Work to be completed:
From the first line down to the one containing "[Advertisement] (496, 1360)", reproduce the entries below exactly and leave out the pictures.

Provided data:
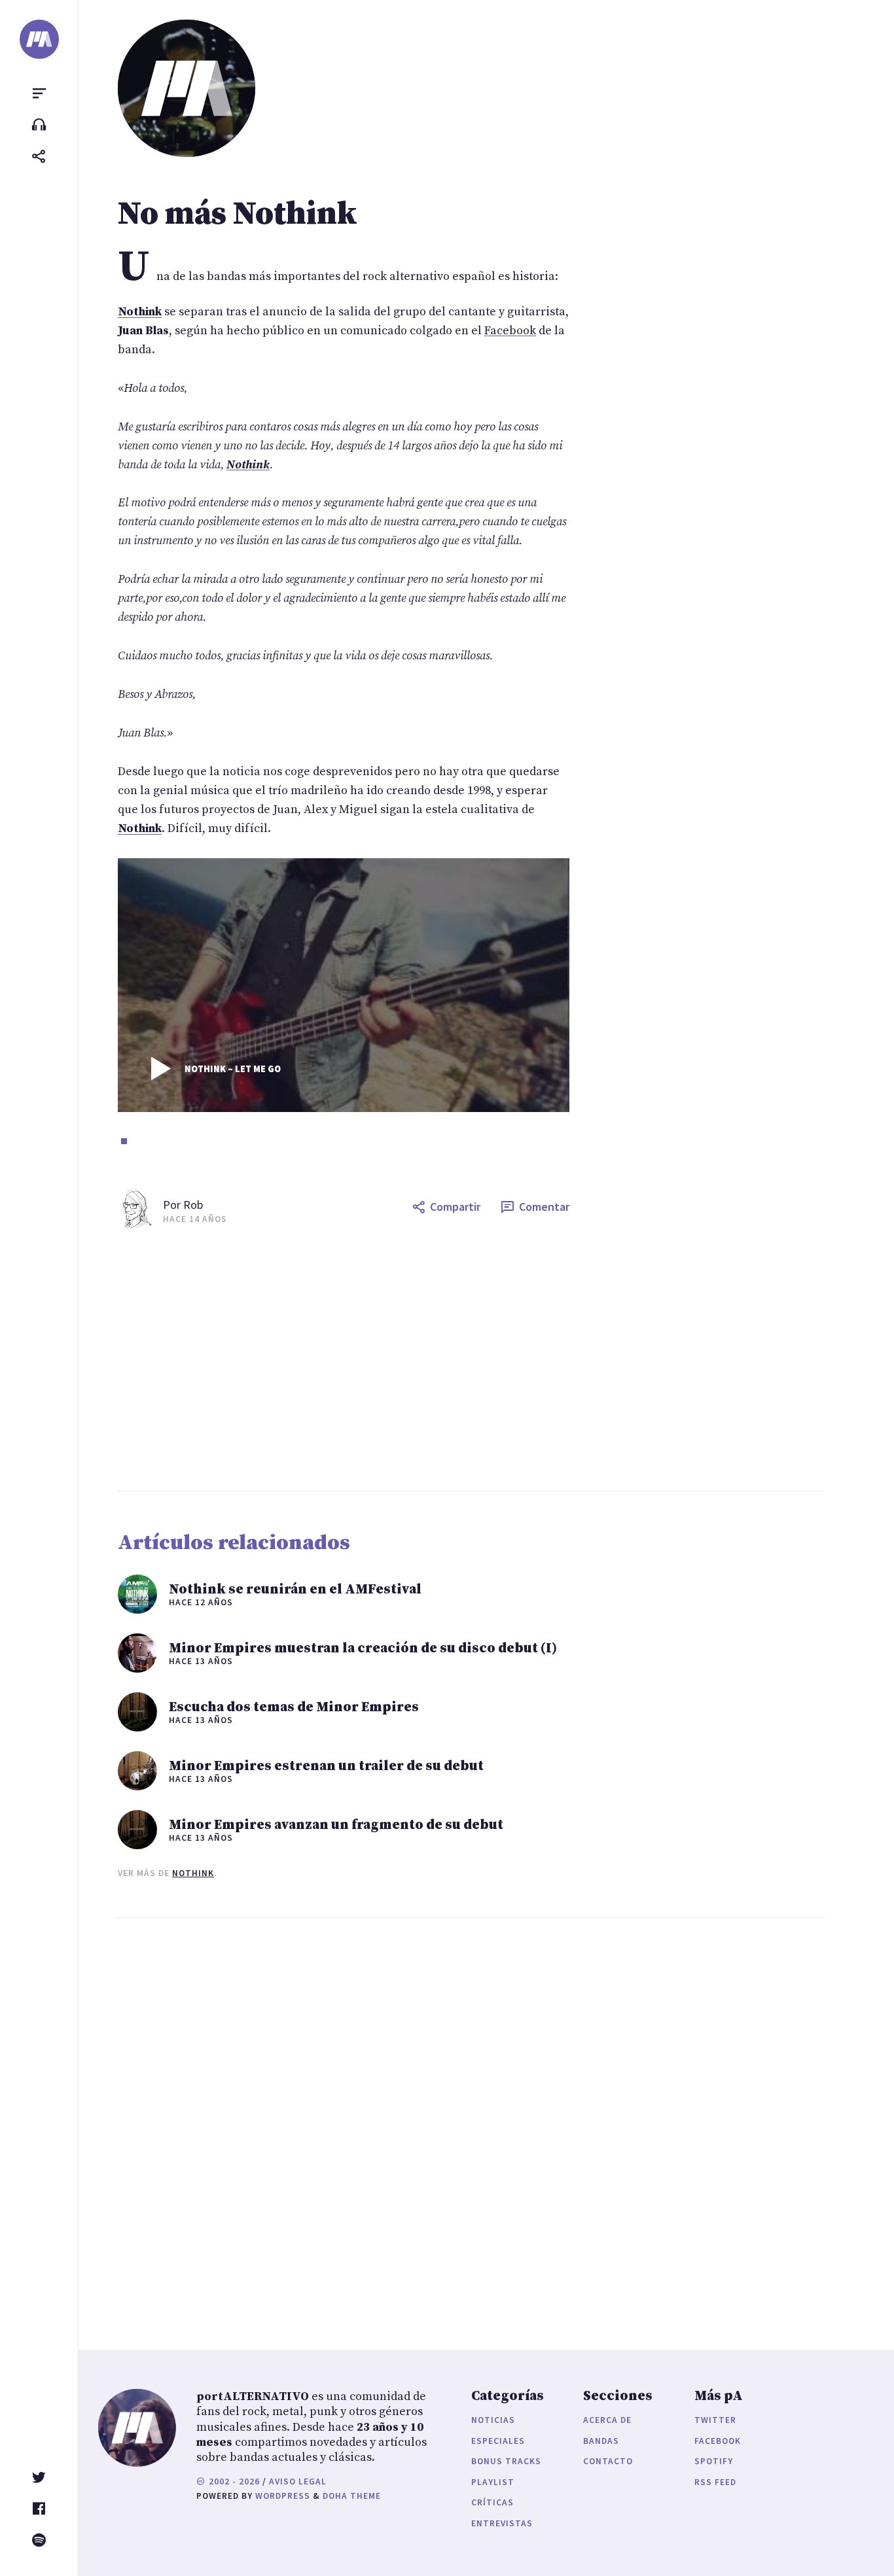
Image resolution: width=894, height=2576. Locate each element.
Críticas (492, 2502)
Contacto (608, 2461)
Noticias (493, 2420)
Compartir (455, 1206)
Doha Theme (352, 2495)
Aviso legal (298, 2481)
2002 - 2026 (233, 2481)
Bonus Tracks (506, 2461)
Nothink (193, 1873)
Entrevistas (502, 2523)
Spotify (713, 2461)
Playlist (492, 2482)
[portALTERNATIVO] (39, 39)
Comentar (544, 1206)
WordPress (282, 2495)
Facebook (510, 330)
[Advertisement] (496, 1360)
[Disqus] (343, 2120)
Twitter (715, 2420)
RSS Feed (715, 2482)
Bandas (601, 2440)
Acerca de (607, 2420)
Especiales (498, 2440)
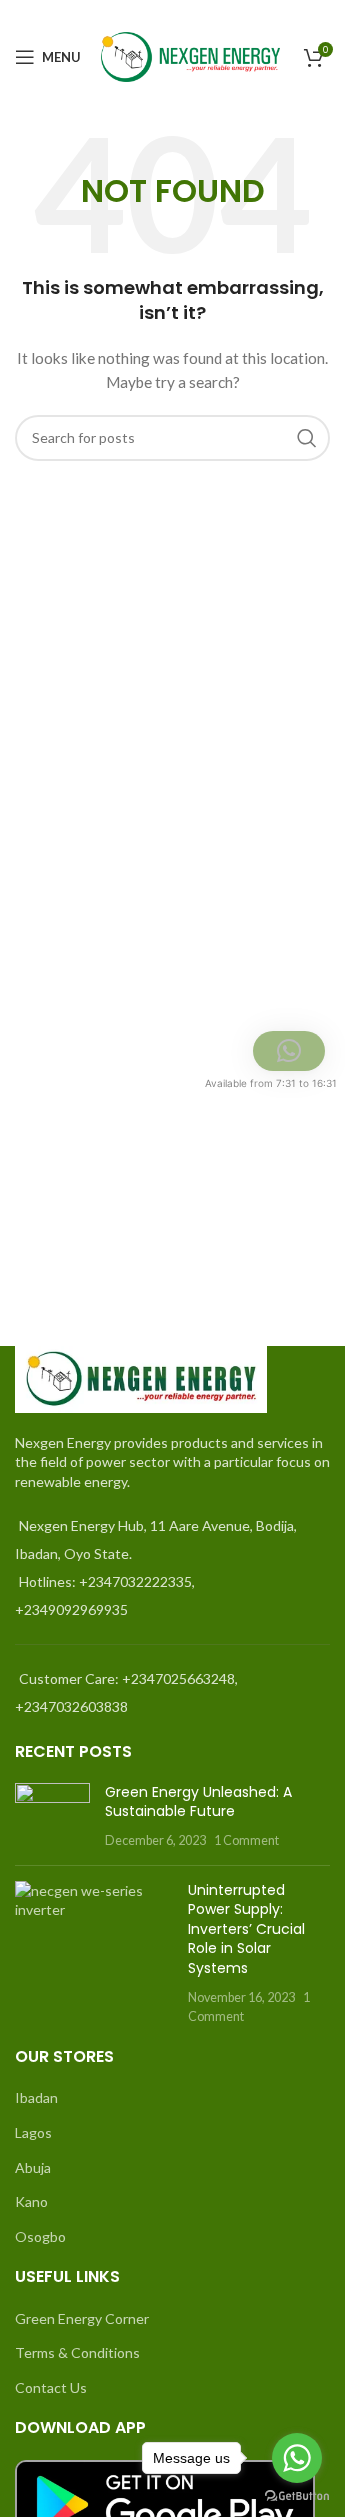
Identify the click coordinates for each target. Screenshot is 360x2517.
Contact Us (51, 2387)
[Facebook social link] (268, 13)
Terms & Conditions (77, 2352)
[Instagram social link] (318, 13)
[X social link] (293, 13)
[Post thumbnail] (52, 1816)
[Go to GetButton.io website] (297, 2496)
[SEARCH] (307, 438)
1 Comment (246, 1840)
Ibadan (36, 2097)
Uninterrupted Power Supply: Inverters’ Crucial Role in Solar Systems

Result of this exercise:
Image resolution: width=894, height=2576. Locate each element.
Críticas (492, 2502)
Contacto (608, 2461)
Noticias (493, 2420)
Compartir (455, 1206)
Doha Theme (352, 2495)
Aviso legal (298, 2481)
2002 - 2026 (233, 2481)
Bonus Tracks (506, 2461)
Nothink (193, 1873)
Entrevistas (502, 2523)
Spotify (713, 2461)
Playlist (492, 2482)
[portALTERNATIVO] (39, 39)
Comentar (544, 1206)
WordPress (282, 2495)
Facebook (510, 330)
[Advertisement] (496, 1360)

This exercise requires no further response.